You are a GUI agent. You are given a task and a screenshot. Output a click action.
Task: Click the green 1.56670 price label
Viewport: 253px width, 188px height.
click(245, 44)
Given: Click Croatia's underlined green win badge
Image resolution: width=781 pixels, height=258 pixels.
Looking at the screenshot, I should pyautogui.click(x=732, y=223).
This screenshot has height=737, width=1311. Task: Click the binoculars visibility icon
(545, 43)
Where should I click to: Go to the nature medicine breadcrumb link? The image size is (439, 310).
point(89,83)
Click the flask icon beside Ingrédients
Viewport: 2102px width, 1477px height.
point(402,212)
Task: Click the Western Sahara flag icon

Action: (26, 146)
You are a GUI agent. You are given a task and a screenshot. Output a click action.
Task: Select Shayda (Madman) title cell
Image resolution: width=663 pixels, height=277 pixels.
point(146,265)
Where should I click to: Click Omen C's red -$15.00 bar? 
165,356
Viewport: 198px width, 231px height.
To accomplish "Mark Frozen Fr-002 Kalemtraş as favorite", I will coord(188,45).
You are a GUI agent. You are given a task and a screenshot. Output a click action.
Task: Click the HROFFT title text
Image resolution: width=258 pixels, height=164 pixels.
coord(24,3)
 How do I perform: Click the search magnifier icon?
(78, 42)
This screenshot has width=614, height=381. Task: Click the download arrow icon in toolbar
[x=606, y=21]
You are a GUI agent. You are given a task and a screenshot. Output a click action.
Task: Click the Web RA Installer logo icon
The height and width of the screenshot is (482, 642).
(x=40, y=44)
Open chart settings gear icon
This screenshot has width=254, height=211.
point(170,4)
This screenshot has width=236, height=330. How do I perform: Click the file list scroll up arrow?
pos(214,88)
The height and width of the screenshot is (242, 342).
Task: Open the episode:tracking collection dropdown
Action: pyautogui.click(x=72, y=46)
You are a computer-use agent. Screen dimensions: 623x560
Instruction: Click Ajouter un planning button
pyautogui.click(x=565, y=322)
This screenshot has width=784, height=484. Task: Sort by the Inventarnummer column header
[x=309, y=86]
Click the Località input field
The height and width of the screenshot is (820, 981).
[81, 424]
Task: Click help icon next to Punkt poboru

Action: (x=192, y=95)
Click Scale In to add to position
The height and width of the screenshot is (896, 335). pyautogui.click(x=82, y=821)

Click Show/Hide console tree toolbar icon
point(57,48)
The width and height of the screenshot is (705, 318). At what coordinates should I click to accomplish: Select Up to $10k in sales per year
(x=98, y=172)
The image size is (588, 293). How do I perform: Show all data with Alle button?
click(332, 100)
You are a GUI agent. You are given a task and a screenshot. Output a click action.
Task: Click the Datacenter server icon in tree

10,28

■ **Your assignment**: The lines from the one containing "The image size is (588, 293)." through the last line of the records are to be transcribed exactly, with nothing else added.

■ **Response box**:
The image size is (588, 293). How do I perform: Show all data with Alle button?
click(332, 100)
You are a GUI agent. You are given a task and a screenshot. Output a click action.
Task: Click the Datacenter server icon in tree

10,28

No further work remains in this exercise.